### [INSTRUCTIONS TO FOLLOW]
Rewrite everything in the listing from the line containing "Image resolution: width=2576 pixels, height=1456" down to the line containing "Toggle camera view", changing "Identify the location of" to "Find the position of" and leaving all else unchanged.

### [Some records]

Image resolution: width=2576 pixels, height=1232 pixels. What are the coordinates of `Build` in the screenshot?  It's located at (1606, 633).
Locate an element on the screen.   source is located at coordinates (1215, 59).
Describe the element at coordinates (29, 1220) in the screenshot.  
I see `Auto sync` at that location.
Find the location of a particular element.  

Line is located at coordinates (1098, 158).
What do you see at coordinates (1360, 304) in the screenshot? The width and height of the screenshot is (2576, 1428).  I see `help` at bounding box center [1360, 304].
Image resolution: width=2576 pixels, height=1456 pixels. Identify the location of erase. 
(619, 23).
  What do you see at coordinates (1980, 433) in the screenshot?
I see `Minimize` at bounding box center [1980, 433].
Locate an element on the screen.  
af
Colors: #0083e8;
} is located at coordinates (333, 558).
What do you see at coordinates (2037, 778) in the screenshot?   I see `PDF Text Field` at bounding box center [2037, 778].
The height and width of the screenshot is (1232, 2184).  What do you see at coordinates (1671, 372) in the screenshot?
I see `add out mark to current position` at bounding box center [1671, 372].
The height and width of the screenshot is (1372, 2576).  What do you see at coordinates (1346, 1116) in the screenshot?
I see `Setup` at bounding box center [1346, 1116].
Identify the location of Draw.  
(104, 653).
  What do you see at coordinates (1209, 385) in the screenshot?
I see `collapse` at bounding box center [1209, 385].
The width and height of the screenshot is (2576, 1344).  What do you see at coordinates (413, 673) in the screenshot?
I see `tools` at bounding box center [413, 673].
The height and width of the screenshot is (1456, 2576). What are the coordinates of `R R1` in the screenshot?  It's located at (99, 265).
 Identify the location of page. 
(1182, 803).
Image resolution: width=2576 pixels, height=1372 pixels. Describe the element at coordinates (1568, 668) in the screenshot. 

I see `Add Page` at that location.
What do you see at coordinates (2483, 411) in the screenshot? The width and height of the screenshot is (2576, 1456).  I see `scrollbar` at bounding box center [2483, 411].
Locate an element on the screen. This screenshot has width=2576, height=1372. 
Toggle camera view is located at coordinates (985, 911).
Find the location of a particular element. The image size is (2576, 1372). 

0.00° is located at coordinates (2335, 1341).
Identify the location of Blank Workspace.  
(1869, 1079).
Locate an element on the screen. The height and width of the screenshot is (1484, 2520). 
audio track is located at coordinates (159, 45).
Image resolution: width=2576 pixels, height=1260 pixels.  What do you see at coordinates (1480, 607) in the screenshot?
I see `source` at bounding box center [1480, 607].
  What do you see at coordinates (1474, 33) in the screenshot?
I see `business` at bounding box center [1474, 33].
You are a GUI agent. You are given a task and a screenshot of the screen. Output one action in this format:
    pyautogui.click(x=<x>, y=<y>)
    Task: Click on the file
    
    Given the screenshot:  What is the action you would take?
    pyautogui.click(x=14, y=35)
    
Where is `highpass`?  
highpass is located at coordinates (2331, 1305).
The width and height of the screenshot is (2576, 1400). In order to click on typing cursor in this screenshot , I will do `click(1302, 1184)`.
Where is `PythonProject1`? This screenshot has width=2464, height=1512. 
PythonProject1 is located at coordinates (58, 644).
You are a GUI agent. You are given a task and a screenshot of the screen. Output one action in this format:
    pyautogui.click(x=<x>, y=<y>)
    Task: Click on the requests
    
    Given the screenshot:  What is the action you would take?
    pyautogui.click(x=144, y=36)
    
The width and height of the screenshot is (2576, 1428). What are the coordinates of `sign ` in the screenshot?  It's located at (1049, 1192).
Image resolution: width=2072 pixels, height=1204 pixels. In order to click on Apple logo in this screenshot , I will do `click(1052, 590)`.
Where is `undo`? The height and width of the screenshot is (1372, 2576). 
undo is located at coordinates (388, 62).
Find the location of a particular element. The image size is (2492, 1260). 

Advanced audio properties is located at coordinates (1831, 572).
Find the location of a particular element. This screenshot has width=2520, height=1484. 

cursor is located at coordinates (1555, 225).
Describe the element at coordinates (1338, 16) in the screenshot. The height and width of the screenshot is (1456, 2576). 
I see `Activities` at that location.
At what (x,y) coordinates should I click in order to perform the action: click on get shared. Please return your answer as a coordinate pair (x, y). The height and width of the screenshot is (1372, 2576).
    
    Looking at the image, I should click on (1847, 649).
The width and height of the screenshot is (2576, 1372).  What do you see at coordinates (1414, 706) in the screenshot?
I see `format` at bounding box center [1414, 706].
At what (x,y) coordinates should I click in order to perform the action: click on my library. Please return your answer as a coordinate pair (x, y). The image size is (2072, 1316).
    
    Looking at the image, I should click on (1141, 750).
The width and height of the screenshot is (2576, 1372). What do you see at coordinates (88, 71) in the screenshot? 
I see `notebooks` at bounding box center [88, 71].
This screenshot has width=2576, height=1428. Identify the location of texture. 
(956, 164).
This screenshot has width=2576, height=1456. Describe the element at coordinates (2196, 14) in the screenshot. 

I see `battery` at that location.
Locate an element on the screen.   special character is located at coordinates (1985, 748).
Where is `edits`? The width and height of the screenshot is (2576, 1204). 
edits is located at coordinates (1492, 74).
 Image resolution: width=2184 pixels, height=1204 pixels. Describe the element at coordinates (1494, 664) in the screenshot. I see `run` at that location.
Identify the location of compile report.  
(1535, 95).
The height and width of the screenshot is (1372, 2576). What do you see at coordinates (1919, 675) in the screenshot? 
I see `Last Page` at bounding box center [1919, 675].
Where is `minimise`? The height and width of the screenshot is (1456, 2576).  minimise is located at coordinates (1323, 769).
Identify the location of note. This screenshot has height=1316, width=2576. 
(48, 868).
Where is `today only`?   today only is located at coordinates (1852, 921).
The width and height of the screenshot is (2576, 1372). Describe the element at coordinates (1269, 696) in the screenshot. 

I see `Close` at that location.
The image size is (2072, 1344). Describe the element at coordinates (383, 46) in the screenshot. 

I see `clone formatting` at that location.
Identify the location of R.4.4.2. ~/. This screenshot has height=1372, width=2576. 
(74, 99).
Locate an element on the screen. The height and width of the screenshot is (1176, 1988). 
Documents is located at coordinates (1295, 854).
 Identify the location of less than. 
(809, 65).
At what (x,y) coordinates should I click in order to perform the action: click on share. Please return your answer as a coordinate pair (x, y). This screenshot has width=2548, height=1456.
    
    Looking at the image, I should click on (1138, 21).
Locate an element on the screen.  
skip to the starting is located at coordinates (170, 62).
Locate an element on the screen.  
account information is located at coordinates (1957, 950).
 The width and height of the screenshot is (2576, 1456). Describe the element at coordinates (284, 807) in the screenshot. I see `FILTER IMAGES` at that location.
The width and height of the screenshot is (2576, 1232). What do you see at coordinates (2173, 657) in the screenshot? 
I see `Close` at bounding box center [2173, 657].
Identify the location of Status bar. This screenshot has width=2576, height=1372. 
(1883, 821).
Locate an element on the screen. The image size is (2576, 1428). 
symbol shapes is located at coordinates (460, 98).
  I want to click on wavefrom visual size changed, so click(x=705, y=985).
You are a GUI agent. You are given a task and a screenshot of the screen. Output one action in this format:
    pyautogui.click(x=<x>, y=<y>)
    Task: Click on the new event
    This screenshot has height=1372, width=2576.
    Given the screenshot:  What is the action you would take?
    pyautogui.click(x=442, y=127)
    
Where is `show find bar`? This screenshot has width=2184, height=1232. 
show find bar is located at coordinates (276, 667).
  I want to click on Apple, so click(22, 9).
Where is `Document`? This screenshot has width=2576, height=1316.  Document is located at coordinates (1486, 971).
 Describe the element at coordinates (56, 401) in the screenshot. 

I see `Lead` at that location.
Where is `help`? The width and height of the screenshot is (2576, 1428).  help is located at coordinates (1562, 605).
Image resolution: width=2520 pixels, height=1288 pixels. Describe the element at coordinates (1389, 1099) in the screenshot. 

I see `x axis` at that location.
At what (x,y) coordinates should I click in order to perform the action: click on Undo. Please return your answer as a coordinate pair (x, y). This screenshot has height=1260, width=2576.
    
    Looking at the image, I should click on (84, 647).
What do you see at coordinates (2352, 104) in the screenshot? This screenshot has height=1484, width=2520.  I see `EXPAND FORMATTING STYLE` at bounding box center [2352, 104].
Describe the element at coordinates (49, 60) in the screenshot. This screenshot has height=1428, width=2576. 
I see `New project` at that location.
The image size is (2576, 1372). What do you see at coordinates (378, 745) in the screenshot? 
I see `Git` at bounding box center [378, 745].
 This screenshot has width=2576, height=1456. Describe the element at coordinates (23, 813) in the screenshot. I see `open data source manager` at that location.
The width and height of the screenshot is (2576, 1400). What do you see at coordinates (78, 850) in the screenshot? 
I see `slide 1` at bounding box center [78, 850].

### [REPLY TO THE EXERCISE]
Image resolution: width=2576 pixels, height=1456 pixels. Find the position of erase. 
(619, 23).
  What do you see at coordinates (1980, 433) in the screenshot?
I see `Minimize` at bounding box center [1980, 433].
Locate an element on the screen.  
af
Colors: #0083e8;
} is located at coordinates (333, 558).
What do you see at coordinates (2037, 778) in the screenshot?   I see `PDF Text Field` at bounding box center [2037, 778].
The height and width of the screenshot is (1232, 2184).  What do you see at coordinates (1671, 372) in the screenshot?
I see `add out mark to current position` at bounding box center [1671, 372].
The height and width of the screenshot is (1372, 2576).  What do you see at coordinates (1346, 1116) in the screenshot?
I see `Setup` at bounding box center [1346, 1116].
Find the position of Draw.  
(104, 653).
  What do you see at coordinates (1209, 385) in the screenshot?
I see `collapse` at bounding box center [1209, 385].
The width and height of the screenshot is (2576, 1344).  What do you see at coordinates (413, 673) in the screenshot?
I see `tools` at bounding box center [413, 673].
The height and width of the screenshot is (1456, 2576). What are the coordinates of `R R1` in the screenshot?  It's located at (99, 265).
 Find the position of page. 
(1182, 803).
Image resolution: width=2576 pixels, height=1372 pixels. Describe the element at coordinates (1568, 668) in the screenshot. 

I see `Add Page` at that location.
What do you see at coordinates (2483, 411) in the screenshot? The width and height of the screenshot is (2576, 1456).  I see `scrollbar` at bounding box center [2483, 411].
Locate an element on the screen. This screenshot has width=2576, height=1372. 
Toggle camera view is located at coordinates (985, 911).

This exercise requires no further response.